Information provided =>
--- Start ---

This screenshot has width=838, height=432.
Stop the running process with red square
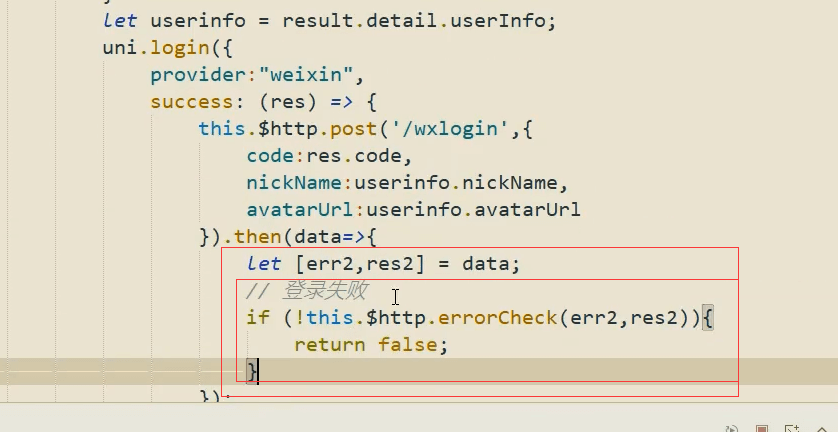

--- End ---
--- Start ---

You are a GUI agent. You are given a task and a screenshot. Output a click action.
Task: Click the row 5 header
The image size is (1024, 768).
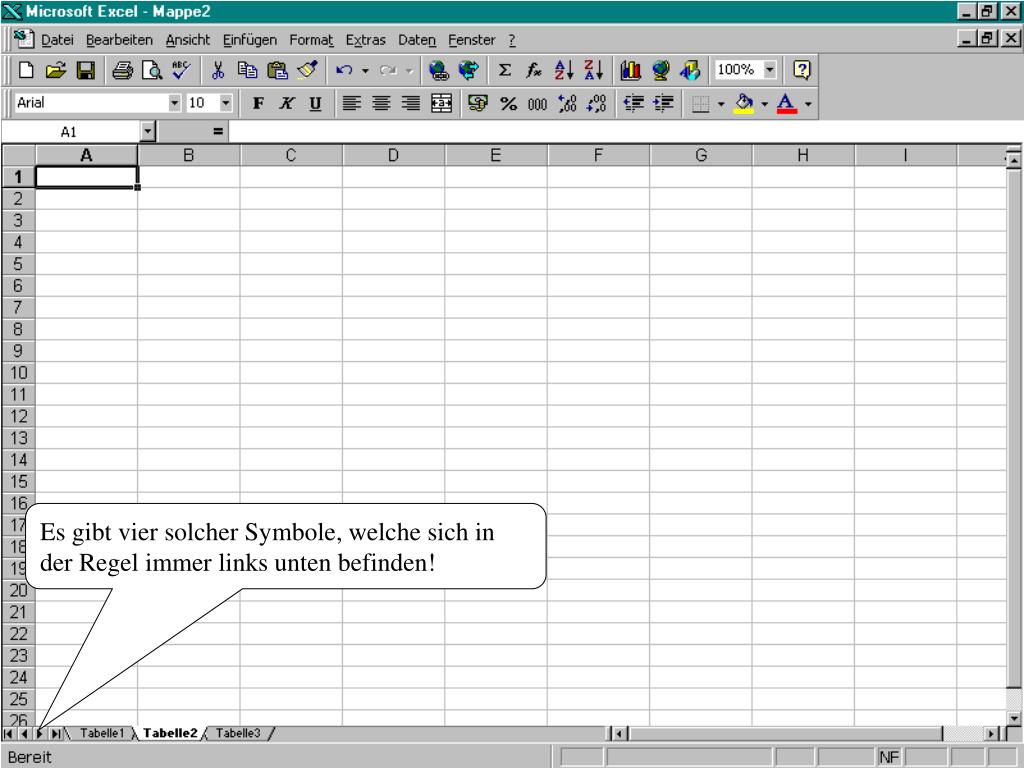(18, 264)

--- End ---

Request => Rewrite the rows from "This screenshot has width=838, height=432." down to "Stop the running process with red square", swapping "red square" for "square icon" and leaving everything else unchanged.

Exercise output =>
This screenshot has width=838, height=432.
Stop the running process with square icon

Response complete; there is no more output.